Help Support Soapmaking Forum:

This site may earn a commission from merchant affiliate links, including eBay, Amazon, and others.

mulline

Active Member
Joined
Nov 4, 2017
Messages
35
Reaction score
113
Location
Denmark
Hi
I make a shampoo bar with ACV insted of water.

Now i would like to ad 2% citric acid in my soap.

Is it safe to ad citric acid to ACV and then ad caustic soda ?
 
I recommend you use one acid or the other, but not both. People have reported having problems in their soap from using both. I don't recollect the exact problems, however -- perhaps someone who has done this will share their experience.

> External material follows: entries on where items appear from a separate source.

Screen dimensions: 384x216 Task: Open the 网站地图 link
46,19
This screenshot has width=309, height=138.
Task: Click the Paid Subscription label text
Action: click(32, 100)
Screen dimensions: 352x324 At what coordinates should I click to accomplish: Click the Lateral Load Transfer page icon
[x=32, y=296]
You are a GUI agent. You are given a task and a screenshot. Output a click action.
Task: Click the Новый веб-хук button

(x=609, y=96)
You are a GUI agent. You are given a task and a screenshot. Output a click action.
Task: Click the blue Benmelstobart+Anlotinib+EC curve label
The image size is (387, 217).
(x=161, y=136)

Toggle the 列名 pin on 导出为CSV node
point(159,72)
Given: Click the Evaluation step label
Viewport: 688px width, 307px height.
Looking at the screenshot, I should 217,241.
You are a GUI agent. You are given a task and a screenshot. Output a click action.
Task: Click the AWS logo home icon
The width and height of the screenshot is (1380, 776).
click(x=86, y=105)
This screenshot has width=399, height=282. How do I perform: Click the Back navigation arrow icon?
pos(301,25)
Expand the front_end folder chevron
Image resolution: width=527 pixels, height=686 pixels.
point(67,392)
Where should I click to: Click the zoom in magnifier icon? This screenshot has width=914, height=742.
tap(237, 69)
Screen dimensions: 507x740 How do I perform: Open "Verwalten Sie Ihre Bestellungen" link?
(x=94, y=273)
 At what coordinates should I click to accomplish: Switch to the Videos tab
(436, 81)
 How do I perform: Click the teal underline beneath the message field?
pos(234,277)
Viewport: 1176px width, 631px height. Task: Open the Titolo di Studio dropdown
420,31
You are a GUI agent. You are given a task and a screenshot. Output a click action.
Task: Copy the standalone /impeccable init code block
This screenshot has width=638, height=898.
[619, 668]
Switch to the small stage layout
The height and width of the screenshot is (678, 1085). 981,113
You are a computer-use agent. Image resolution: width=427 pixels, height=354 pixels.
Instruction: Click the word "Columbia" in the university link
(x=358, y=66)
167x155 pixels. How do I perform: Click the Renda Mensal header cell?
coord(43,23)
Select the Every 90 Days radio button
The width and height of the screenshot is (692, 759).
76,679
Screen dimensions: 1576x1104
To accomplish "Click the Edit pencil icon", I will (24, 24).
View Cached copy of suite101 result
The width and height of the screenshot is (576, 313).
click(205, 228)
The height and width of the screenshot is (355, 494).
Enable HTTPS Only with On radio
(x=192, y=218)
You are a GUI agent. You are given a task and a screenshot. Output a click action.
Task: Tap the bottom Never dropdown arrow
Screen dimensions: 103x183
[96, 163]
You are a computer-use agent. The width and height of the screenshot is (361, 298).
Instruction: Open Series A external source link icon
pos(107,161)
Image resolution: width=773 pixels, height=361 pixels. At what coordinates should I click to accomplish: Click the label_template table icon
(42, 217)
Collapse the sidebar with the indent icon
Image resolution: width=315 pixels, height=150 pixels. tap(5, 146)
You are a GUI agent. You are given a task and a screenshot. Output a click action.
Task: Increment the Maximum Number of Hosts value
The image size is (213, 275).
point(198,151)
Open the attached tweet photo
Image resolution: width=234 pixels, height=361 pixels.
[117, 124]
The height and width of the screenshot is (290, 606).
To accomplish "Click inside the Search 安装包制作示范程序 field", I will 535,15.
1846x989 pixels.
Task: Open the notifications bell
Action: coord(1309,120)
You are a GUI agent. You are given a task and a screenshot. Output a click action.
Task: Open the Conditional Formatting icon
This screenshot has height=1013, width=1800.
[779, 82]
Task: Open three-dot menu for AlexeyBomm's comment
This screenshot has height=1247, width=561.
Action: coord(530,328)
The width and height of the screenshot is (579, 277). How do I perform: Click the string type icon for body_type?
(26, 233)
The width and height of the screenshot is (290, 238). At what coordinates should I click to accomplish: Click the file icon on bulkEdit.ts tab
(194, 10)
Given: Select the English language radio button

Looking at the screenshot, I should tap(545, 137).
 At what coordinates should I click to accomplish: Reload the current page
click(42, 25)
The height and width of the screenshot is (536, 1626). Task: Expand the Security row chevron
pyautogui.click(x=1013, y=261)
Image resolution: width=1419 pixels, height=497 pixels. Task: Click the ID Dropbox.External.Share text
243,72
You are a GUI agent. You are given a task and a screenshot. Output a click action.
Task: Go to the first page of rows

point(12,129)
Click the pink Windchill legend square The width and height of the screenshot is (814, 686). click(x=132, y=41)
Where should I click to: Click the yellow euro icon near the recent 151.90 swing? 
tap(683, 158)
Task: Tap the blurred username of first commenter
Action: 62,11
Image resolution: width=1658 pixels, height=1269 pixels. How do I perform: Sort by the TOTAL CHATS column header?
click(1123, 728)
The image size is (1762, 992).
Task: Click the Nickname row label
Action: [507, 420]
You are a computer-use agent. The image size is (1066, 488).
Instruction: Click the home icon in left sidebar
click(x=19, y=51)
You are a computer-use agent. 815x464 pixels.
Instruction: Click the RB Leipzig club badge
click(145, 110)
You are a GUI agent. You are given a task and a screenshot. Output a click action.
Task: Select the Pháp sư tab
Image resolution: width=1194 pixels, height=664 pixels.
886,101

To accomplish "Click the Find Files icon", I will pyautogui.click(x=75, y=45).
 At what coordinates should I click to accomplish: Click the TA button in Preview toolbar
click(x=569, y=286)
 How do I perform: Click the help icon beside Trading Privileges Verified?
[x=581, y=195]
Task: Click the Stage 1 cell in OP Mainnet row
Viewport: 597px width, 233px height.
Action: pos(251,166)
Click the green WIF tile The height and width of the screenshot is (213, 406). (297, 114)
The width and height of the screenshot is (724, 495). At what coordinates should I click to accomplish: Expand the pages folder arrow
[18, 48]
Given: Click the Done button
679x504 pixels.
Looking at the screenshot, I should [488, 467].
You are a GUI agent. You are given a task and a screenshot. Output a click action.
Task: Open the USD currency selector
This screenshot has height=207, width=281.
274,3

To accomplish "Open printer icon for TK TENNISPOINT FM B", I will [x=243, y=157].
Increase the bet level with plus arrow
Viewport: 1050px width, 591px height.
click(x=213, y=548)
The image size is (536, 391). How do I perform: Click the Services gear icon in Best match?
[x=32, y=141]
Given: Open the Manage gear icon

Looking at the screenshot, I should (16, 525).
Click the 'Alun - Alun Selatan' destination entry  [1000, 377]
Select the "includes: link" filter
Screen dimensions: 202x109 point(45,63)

What I do know is too much of some kinds of salts (as chemists define the word "salt") in soap can make the soap soft and rubbery. The salts can also migrate to the surface of the soap bar, creating an unattractive white salt layer. A 2% dose of citric acid plus vinegar is a fairly high dose of total salt. There is a good chance these problems will happen.

From a safety standpoint, yes, you can add the citric acid to the vinegar, mix until the citric acid is dissolved, and then stir in the dry NaOH. Go slow and keep stirring when you add the NaOH until you know how the mixture will behave.

By the way -- Do you realize your vinegar is no longer vinegar after you put it into the soap batter? If you want the benefit of vinegar for your hair, you need to rinse with vinegar after washing with the soap.

Vinegar + NaOH => sodium acetate
Citric acid + NaOH => sodium citrate

More: https://classicbells.com/soap/soapystuff.asp Scroll down to "Acids and Salts"
 
Last edited:
Thanks a lot DeeAnna , You're the best :)
I will choose one of the two :)

I often reed you're paige Classicbells :)
 
Depending on your water ratio, adding lye to ACV can already bring the mixture close to boiling. For example 100% ACV at 5% acidity at room temperature running a 2:1 ration (plus the extra 0.0335 lye for the vinegar) gets closect o boiling. Adding in citrric acid and more lye to cover it is going to be even hotter.

When using 100% ACV I either use 3:1 water ratio or freeze half of the ACV the night before.

You could also allow your lye and ACV solution to cool down before adding the citric acid.

What are your reasons for the citric acid? You mention it is for a shampoo bar. You aren't trying to lower the pH of the final product, are you?
 
(btw, I am assuming cold process here. If it is hp, you could add citric acid towards the end when fragrance oils and other things are added that should not react with lye. This could lower the measured pH of a shampoo)
 
I have also been wanting to ask this! Is there any way to make a ACV rinse in solid form for convenience? (instead of having to dilute it with water and then rinse it over our hair?)

i’m really sorry if this might seem sidetracked from the original poster’s intention. Just ignore this if it is!!